My complete Perl solution is on GitHub.

### Raku

Another cute way to check for balance is to work on a copy of the input string, and remove adjacent matching brace pairs until you can’t remove any more, and then the input string is balanced *iff* the resulting string is empty. For example:

```
((())())
(()())
(())
()
BALANCED!
```

I chose this method because I’ve been leaning on grammars a lot lately, and wanted to try something different, and this way shows off some interesting Raku features. Here’s the code:

```
sub balanced( Str $str is copy --> Bool ) {
Nil while $str ~~ s:g/'()'//;
$str.chars == 0
}
```

So what’s going on there? First, note the `is copy`

parameter trait. That makes `$str`

a copy of the input string, so we can freely modify it.

The actual balanced check happens in the next line, which just repeatedly subjects `$str`

to a global substitution regex (`s:g///`

), replacing all instances of `'()'`

with the empty string. This `while`

loop repeats as long as there are matches. All of the action happens in the loop’s condition, so our block is simply `Nil`

, effectively a no-op in this case.

After that, we return the `Bool`

result of the expression `$str.chars == 0`

, which is only true if the string is balanced.

My Raku solution is on GitHub.

So that’s it! While working on this problem, though, I started to wonder what percentage of such strings are balanced. You can safely stop reading now if you were only here for the Perl and Raku discussion. It’s OK, really!

## A probable detour

An interesting question arising from this is: given a proper candidate string, what is the probability that it’s balanced? With all the recursion and iteration, you might expect a messy, unsatisfying result. The result, however, is quite beautiful.

As any good high school student knows, *probability* is the total target outcomes divided by the total outcomes. So, first, we need to know how many total ways we can arrange *n* left parentheses and *n* right parentheses. Another way to think of this is: how many *combinations* of ways can we place *n* parentheses in *2n* spots, which is also known as a binomial coefficient, whose formula is as follows:

In our case, the top number is 2*n*, and the bottom number is *n*, so we have:

1. \({2n \choose n} = \frac{(2n)!}{n!(2n-n)!} = \frac{(2n)!}{n!}\)

(*n.b.:* That numerator is (2*n*)!, not 2(*n*!).)

Next, we need to know how many of those ways lead to *balanced* strings. That ends up being the Catalan sequence, which comes up an awful lot for recursive definitions and other counting problems:

2. \(\frac{(2n)!}{(n+1)n!}\)

The probability we are after is therefore (2) divided by (1). All of those factorials just melt away, and we are left with the following beautiful result:

\(\frac{(2n)!}{(n+1)n!} \div \frac{(2n)!}{n!} = \frac{1}{(n+1)} \)Therefore, the probability of getting a balanced string of length 2*n* is 1 / (n+1). Nice!

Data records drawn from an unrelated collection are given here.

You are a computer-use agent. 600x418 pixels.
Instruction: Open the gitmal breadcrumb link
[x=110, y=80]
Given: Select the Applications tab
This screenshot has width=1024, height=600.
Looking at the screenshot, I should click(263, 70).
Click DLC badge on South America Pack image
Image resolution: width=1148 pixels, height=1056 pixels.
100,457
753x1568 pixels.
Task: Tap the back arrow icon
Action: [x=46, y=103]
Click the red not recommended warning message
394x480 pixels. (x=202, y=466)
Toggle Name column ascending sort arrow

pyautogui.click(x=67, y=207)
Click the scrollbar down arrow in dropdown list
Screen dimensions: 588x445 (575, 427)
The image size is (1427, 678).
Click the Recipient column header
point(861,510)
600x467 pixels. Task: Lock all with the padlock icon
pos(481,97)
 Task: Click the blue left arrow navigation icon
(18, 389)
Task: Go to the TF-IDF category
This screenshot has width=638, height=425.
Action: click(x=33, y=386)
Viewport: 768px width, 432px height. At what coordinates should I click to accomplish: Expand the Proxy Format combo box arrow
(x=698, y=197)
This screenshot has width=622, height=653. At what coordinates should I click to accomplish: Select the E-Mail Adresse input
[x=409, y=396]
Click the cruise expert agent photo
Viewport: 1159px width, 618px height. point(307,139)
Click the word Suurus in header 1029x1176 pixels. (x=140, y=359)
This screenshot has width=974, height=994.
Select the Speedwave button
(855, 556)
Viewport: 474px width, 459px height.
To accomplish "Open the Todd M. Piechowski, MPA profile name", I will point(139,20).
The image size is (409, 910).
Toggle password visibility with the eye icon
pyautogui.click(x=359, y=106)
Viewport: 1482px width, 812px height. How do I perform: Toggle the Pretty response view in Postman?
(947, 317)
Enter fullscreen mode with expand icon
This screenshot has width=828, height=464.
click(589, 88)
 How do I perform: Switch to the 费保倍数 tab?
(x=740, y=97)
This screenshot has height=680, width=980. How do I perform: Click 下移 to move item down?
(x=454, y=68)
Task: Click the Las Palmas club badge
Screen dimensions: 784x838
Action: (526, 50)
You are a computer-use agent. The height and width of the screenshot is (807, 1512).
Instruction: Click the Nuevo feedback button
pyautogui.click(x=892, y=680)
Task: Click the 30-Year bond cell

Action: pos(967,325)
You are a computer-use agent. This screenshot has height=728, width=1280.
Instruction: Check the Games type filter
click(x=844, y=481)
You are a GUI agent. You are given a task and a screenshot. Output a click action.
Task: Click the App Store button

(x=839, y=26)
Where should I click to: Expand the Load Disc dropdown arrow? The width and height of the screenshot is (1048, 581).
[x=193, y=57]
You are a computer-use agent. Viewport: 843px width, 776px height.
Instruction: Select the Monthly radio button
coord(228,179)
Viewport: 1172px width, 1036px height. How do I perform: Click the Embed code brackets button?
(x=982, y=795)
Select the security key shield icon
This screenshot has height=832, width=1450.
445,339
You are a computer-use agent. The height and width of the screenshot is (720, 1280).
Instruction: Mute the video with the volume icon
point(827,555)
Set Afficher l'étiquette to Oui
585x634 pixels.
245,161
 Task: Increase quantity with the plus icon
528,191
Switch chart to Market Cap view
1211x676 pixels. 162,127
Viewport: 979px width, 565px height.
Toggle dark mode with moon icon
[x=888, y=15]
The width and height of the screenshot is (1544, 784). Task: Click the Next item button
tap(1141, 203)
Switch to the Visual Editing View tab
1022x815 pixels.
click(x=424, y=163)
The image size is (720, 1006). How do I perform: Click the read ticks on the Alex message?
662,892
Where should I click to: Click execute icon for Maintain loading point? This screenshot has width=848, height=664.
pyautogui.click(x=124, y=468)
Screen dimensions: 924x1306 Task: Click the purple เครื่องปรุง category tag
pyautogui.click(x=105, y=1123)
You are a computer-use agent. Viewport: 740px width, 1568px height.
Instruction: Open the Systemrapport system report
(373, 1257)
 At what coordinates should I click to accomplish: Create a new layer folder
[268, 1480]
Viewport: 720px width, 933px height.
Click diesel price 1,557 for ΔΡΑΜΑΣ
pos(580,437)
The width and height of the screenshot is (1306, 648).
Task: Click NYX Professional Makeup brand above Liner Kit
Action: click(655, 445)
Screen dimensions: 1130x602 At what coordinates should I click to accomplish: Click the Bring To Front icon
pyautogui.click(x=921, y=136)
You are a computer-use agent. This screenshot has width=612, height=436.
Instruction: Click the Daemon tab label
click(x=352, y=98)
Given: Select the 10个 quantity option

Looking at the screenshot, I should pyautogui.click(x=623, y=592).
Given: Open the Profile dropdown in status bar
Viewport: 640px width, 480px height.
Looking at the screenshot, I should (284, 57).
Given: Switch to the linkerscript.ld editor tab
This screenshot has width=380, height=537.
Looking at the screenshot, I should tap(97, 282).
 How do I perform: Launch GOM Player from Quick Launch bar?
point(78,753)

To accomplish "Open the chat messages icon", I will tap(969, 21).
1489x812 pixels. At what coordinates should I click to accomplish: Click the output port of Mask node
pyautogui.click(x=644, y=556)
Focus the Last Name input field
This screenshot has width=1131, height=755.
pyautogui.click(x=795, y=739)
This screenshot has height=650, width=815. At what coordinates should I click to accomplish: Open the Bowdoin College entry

As confirmation, I wrote a quick Perl solution to generate *every* possible proper candidate string for lengths 0..10, and then count how many of those are balanced. The results match:

```
n = 0: 1 / 1 = 1
n = 1: 1 / 2 = 1/2
n = 2: 2 / 6 = 1/3
n = 3: 5 / 20 = 1/4
n = 4: 14 / 70 = 1/5
n = 5: 42 / 252 = 1/6
n = 6: 132 / 924 = 1/7
n = 7: 429 / 3432 = 1/8
n = 8: 1430 / 12870 = 1/9
n = 9: 4862 / 48620 = 1/10
n = 10: 16796 / 184756 = 1/11
```

The Perl code I used for this is simple enough, thanks to Algorithm::Combinatorics:

```
use Algorithm::Combinatorics 'combinations';
use Number::Fraction;
# Check all strings of length 0..20
for my $n (0..10) {
my $iter = combinations( [0 .. 2*$n-1], $n );
my ($bal, $tot);
while (my $i = $iter->next) {
my @a = ('(') x (2 * $n);
@a[@$i] = (')') x $n;
$tot++;
$bal++ if balanced join '', @a;
}
printf "n = %2d: %5d / %-6d = %s\n",
$n, $bal, $tot, Number::Fraction->new($bal, $tot);
}
```

I always love it when something so seemingly complex such as whether or not parentheses are balanced leads to such an elegant result.